To illustrate my point, I have made a very detailed flow chart for your convenience.
It’s no different than any other SEC non-troversy recently. Remember the Alabama player, Dee Liner, who had pictures on Instagram of himself with two friends, posing with wads of cash and the hashtag #StruggleOverWit? What happened there? Didn’t see anything about it on ESPN, nor did I hear of any NCAA investigation into it. The amount of money they had was not what you collect from mowing grass or having any part time job. Yet no one asked the obvious questions to this incoming freshman that was a long time Auburn commit that all of the sudden signed with Alabama and posted a picture of himself with a stack of cash.
Not saying that those two have anything to do with each other, but rather the NCAA should have proved those two had nothing to do with each other.
Another incident, about a year ago, involved Ole Miss recruit Laquon Treadwell. Treadwell posted a picture on his Instagram account of him holding a wad of hundo’s. See a pattern? He quickly deleted the photo but like everything else, once it’s on the internet, you’re probably not going to be able to remove it. Nothing else was said of the photo and no one from the NCAA looked into the situation. No explanation was given.

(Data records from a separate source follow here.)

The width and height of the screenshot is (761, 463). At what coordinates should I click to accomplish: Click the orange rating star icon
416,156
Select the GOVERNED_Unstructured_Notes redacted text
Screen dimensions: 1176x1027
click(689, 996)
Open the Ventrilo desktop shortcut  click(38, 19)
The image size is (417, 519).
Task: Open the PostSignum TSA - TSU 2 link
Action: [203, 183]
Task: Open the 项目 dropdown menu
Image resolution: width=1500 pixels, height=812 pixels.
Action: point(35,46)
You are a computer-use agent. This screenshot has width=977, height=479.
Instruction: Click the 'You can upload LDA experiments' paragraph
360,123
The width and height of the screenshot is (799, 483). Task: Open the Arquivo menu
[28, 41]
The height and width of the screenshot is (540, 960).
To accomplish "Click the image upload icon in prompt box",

Once again, an investigation by the NCAA could have proven this money to be earned legitimately and we could have gone on our way. Instead, they overlooked the situation and it has been left open for speculation.
Last, but most certainly not least, what about Cam Newton’s scandal? Selling your recruitment? That surely would get blown up by ESPN and the NCAA, but both parties rarely said anything more than what needed to be addressed. Cam’s father Cecil and an ex-Mississippi State player Kenny Rogers sought over $100,000 for Cam to sign with the Bulldogs. The NCAA found that Cam knew nothing of the deal and never entered into an agreement, either in writing or orally, with his father or Rogers to represent him.
Ok, sure, whatever you say. At least they gave this situation a look.
Basically, the NCAA launches investigations when it is convenient for them. Picking and choosing what violations you want to look into is not a way to police the college programs. Hire more people if you have to, but every Instagram picture, new tattoo, expensive car or anything else out of the ordinary should at least be given look. Will most of those investigations turn up nothing? Probably. However, if teams, coaches and players see an influx in NCAA compliance investigations, wouldn’t that be an incentive to maybe straighten up?
For now, though, the NCAA will continue to slap the cuffs on the wrists of those who they can afford to cripple while lightly slapping the wrists of the programs that pad their pockets. And also for now, they will remain nothing but an after thought for conferences that have become to big to fail.
*Let me be clear when I say this article has nothing to with how I feel about Johnny Manziel. It isn’t a witch hunt for him. It’s a witch hunt for the NCAA.